As organizations move from hundreds of human queries to thousands of agent-driven interactions, architecture decisions directly determine whether AI initiatives scale or stall.

3. Vendor lock-in isn’t just a cost problem 

When data is stored inside proprietary systems, flexibility is lost. Moving platforms becomes expensive and complex because the only options for populating a new data platform are:

  1. Migrate data from the old platform to the new platform, paying both the extraction costs and the ingestion costs, as well as the time to create the tooling to make this possible.
  2. Recreate the source data layer from the original sources, if this is even possible (API limits, limits on historical retrieval, or lack of access to decommissioned systems can block this).

Open Data Infrastructure architecture separates the storage from compute and stores data in open formats inside storage you control. Should you want to move to a new vendor or add an additional compute engine you just point it at the open data lake. No need to migrate data to the new tool. That freedom to evolve is critical in a landscape where tools, especially in AI, are changing rapidly.

4. Your data cost model doesn’t scale with AI

As more teams and agents rely on data, the cost of data ingestion and storage inevitably grows. With your data locked up inside a data warehouse, you’re forced to pay that vendor’s fees for access to your own data. This is bad enough for human users, but AI compounds the problem. If your AI agents scale 1000x, should you be forced to pay 1000x the cost to access your data? 

ODI separates storage and compute so you can choose the right compute engine for the job for better efficiency and cost savings. AI Agents can access the data directly in your lake using the most cost-effective compute for each use case. 

5. You don’t have to rebuild your stack

Moving to Open Data Infrastructure is an evolution in infrastructure, rather than a huge change like the move from on-prem to cloud. There’s just a few tweaks to your infrastructure to set up a managed data lake and begin to populate it. Your existing cloud data warehouse(s) become a compute engine running the same queries it always did — you’ve just moved the storage layer to a managed data lake.

New initiatives move more quickly because they already have access to an open and up-to-date data lake, with no need to duplicate data into another data store and spend time creating pipelines to keep it up to date. Simply point new agents and data tools at the data lake.

6. The real value of ODI is reduced risk

Taken together, these benefits lead to something broader: reduced risk both now and in the future. Open Data Infrastructure reduces risk across three key areas:

  • Flexibility: Teams can adopt new tools without being locked into a single platform and the costs and limitations that vendor imposes.
  • Cost: Ingestion compute costs are removed, and the most cost-efficient compute engine for the use case can be utilized
  • Speed: Teams move faster because they don’t need to rebuild infrastructure or re-ingest data for every new initiative.

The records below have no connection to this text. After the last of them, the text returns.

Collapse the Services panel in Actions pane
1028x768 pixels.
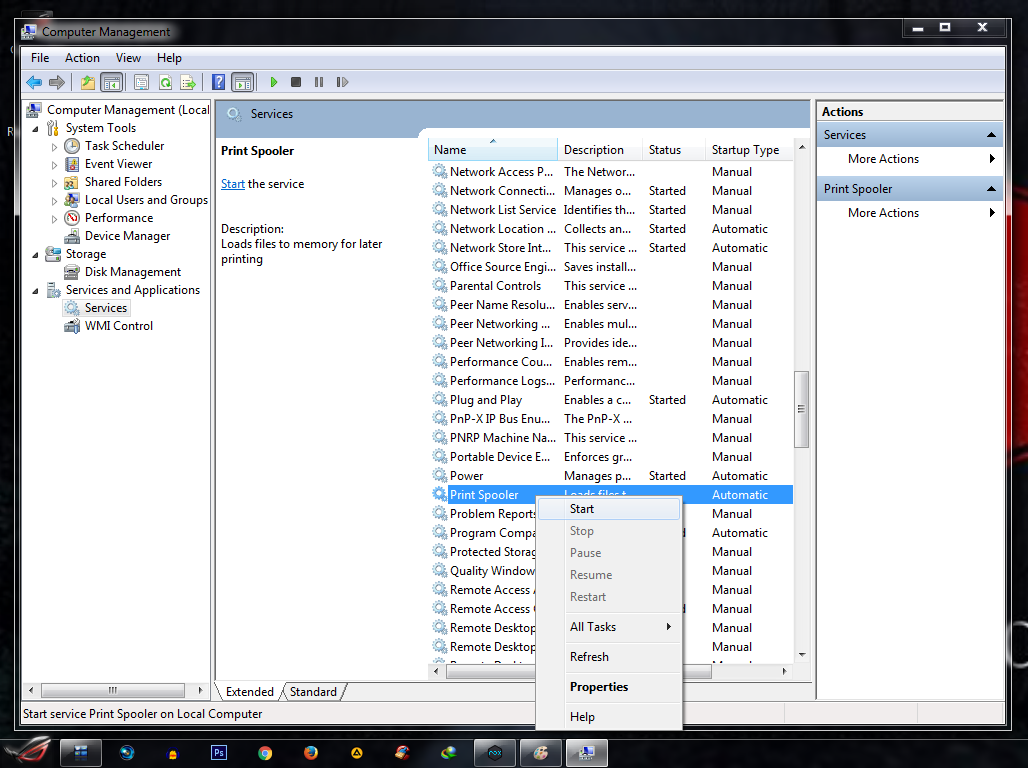click(991, 134)
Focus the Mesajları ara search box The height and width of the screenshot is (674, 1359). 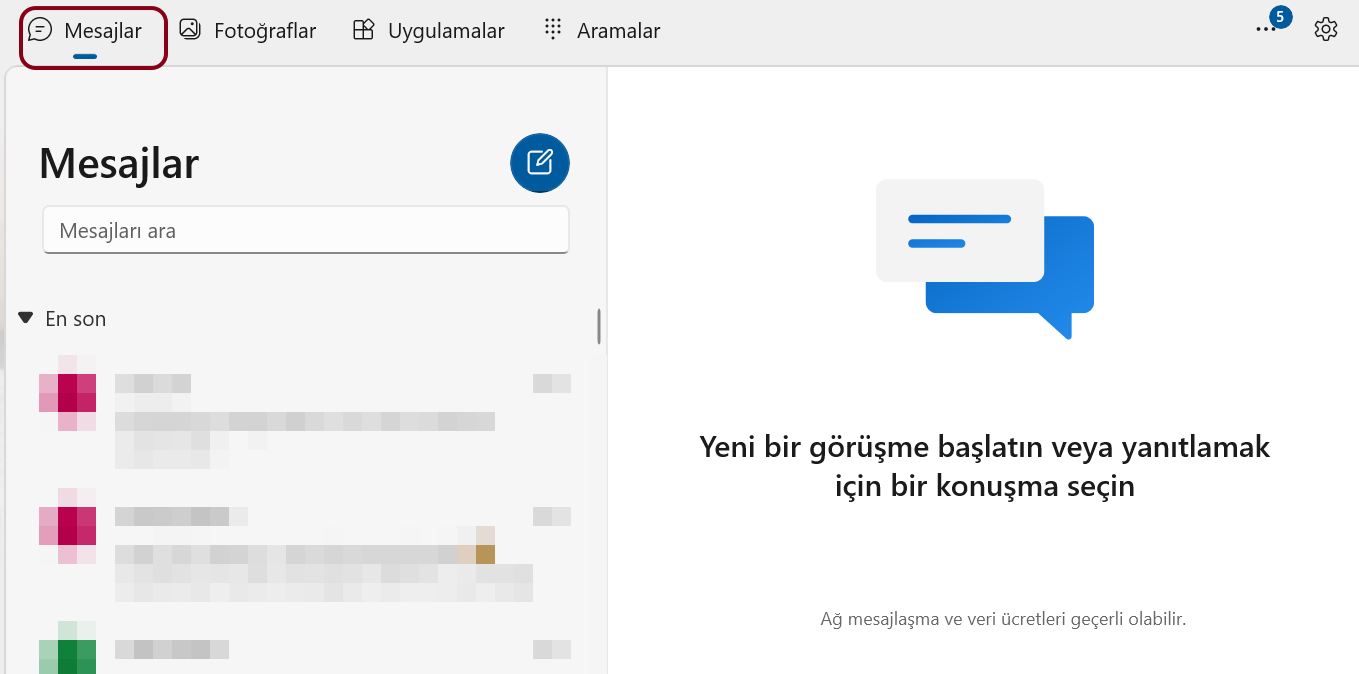(305, 231)
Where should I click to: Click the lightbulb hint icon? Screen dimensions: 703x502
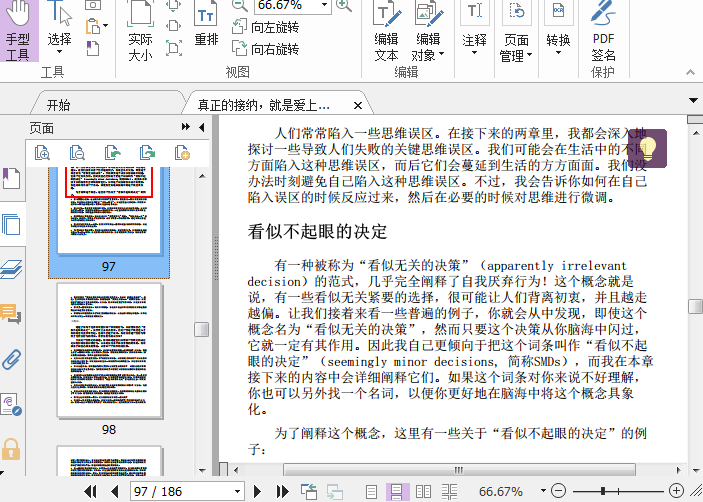(x=647, y=150)
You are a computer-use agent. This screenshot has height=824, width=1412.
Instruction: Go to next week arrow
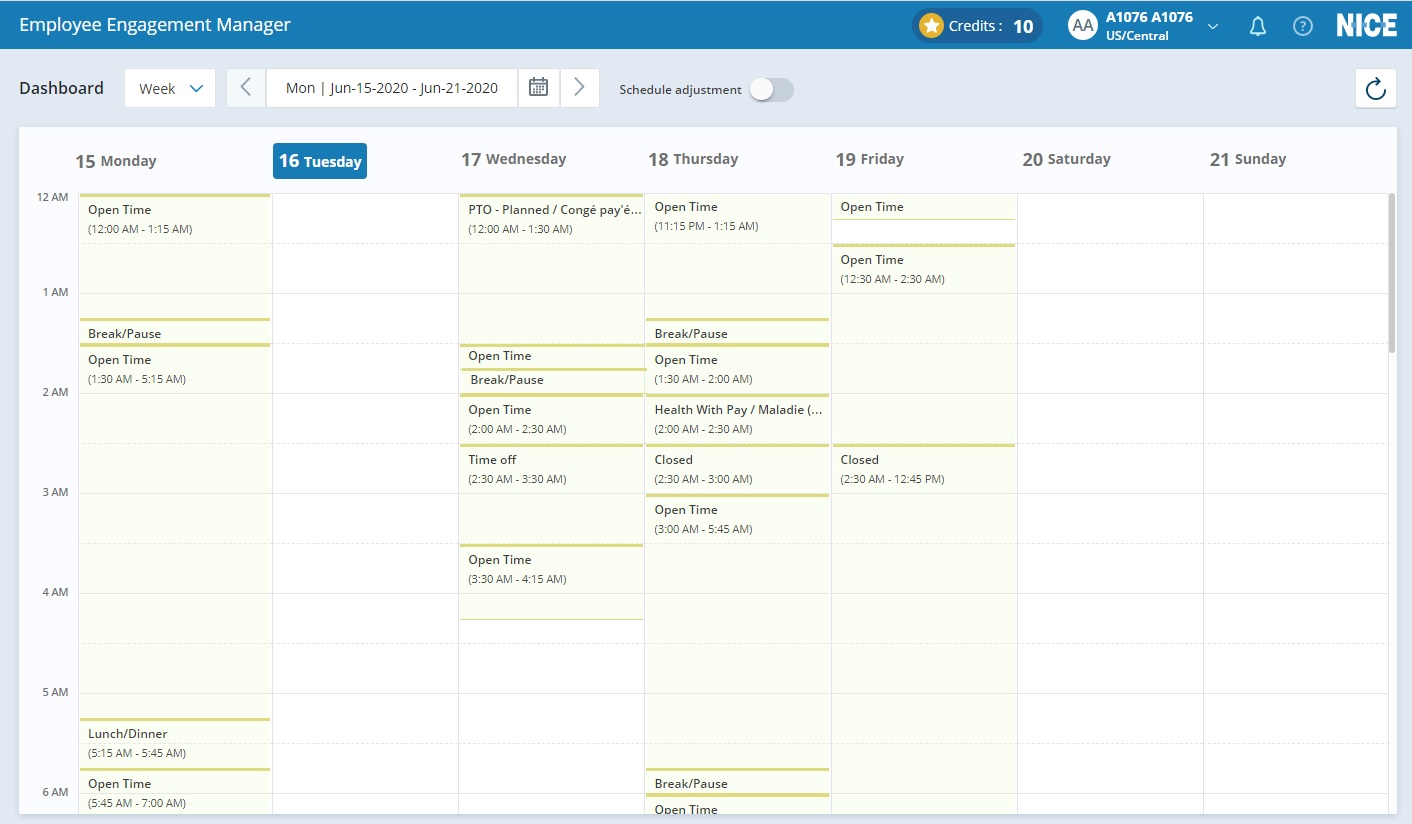coord(579,88)
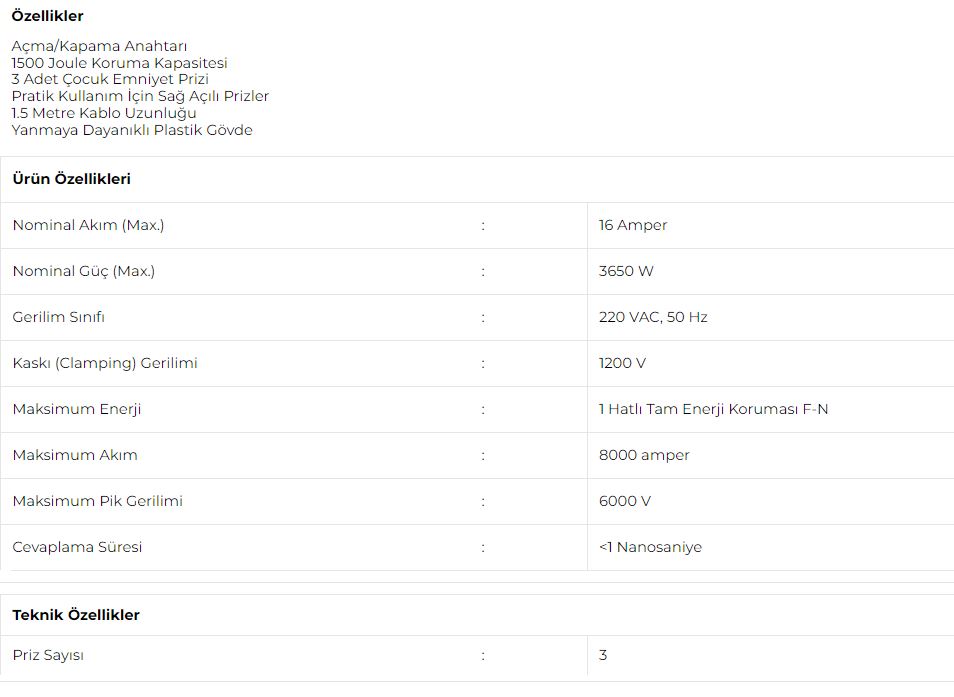Click the Nominal Güç (Max.) row label
The image size is (954, 697).
click(84, 271)
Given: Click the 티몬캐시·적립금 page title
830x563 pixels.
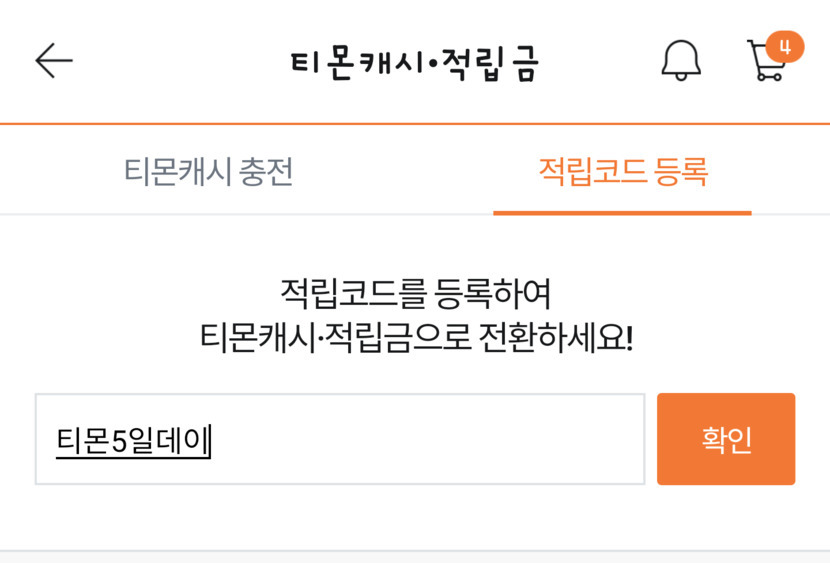Looking at the screenshot, I should tap(414, 63).
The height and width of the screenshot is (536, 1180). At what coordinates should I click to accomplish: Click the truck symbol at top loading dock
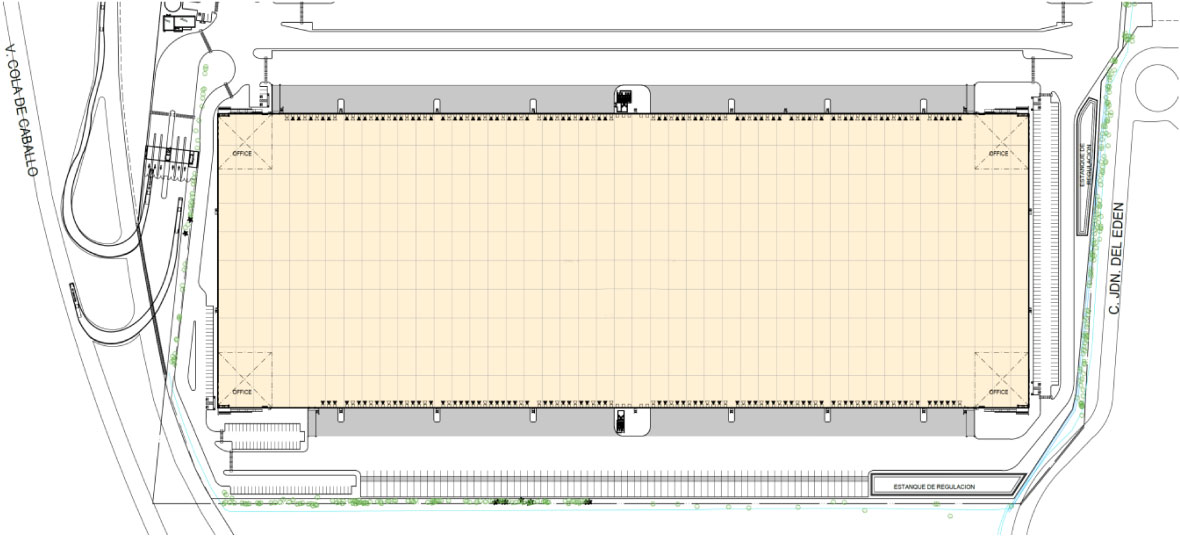tap(625, 98)
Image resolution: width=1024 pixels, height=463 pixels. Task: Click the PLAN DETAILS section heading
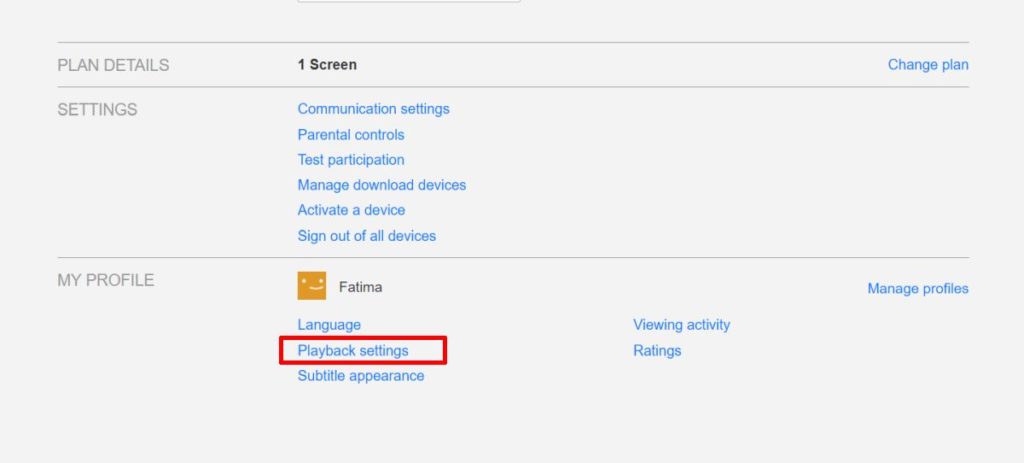coord(113,65)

For leaders, this is the real value. Open Data Infrastructure doesn’t just improve architecture, but rather it protects the organization from the long-term consequences of the wrong one.

7. The foundation determines whether AI scales or stalls

Open Data Infrastructure starts with a reliable, centralized data foundation. DIY approaches to data ingestion and lake management just don’t scale as needed. Fivetran helps organizations build and maintain that foundation automatically. 

With 750+ fully managed connectors, Fivetran automatically ingests data from databases, SaaS applications, files, and events, and it keeps it up to date.

The Fivetran Managed Data Lake Service lands that data in open formats (Apache Iceberg and Delta Lake), while handling ongoing maintenance tasks like compaction and snapshot management. It also provides a managed catalog to provide visibility, governance, and control.

By delivering data into an open, centralized data lake, Fivetran enables teams to store data once, use multiple engines, and scale efficiently without sacrificing openness or control.